» **ABOUT THIS EXERCISE**
Make an exact copy of all the records that follow, apart from the pictures.

» **SUPPLIED RECORDS**
"""
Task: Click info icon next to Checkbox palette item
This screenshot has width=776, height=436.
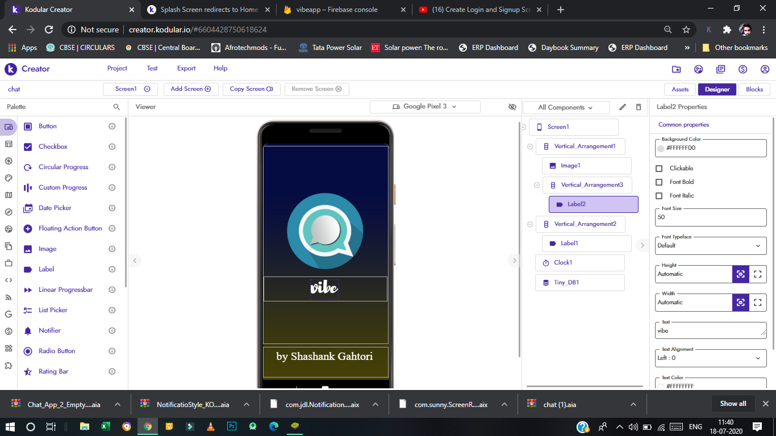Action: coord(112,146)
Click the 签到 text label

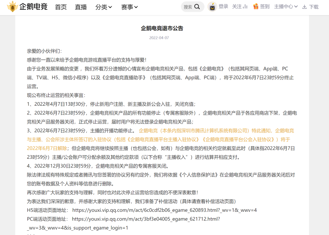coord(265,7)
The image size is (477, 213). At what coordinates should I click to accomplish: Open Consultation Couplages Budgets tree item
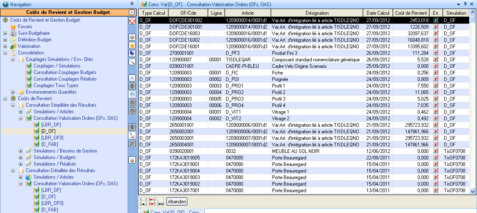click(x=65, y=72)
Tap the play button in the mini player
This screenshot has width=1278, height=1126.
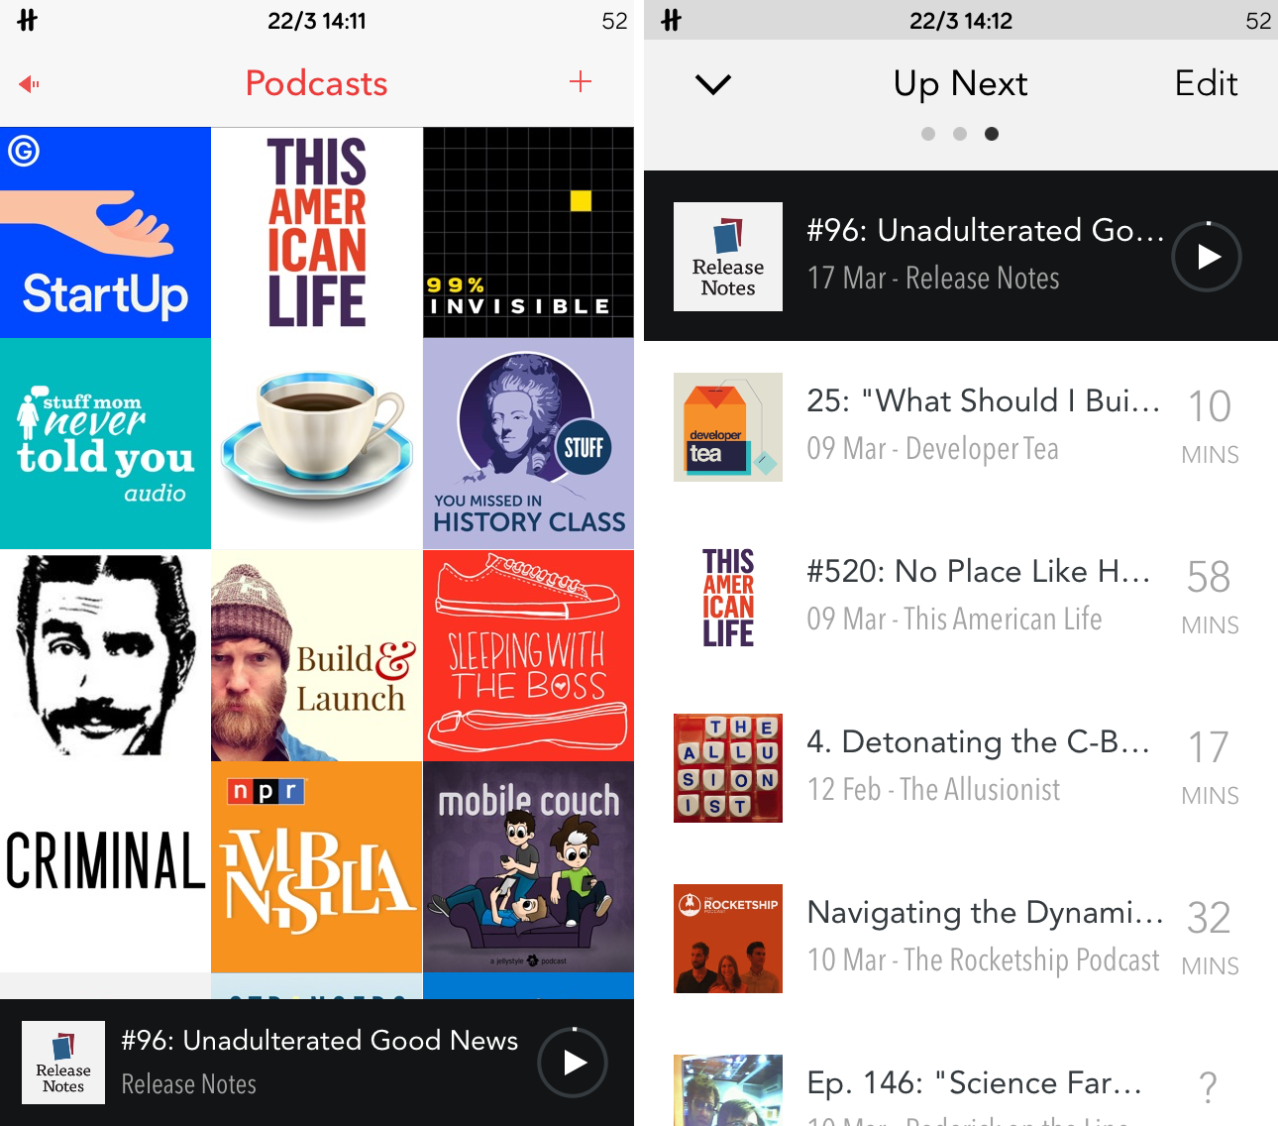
"""
» **WRITTEN ANSWER**
Task: Click info icon next to Checkbox palette item
This screenshot has width=776, height=436.
Action: coord(112,146)
Click the 签到 text label

coord(265,7)
The image size is (477, 213). At what coordinates should I click to accomplish: Open Consultation Couplages Budgets tree item
click(x=65, y=72)
Tap the play button in the mini player
This screenshot has width=1278, height=1126.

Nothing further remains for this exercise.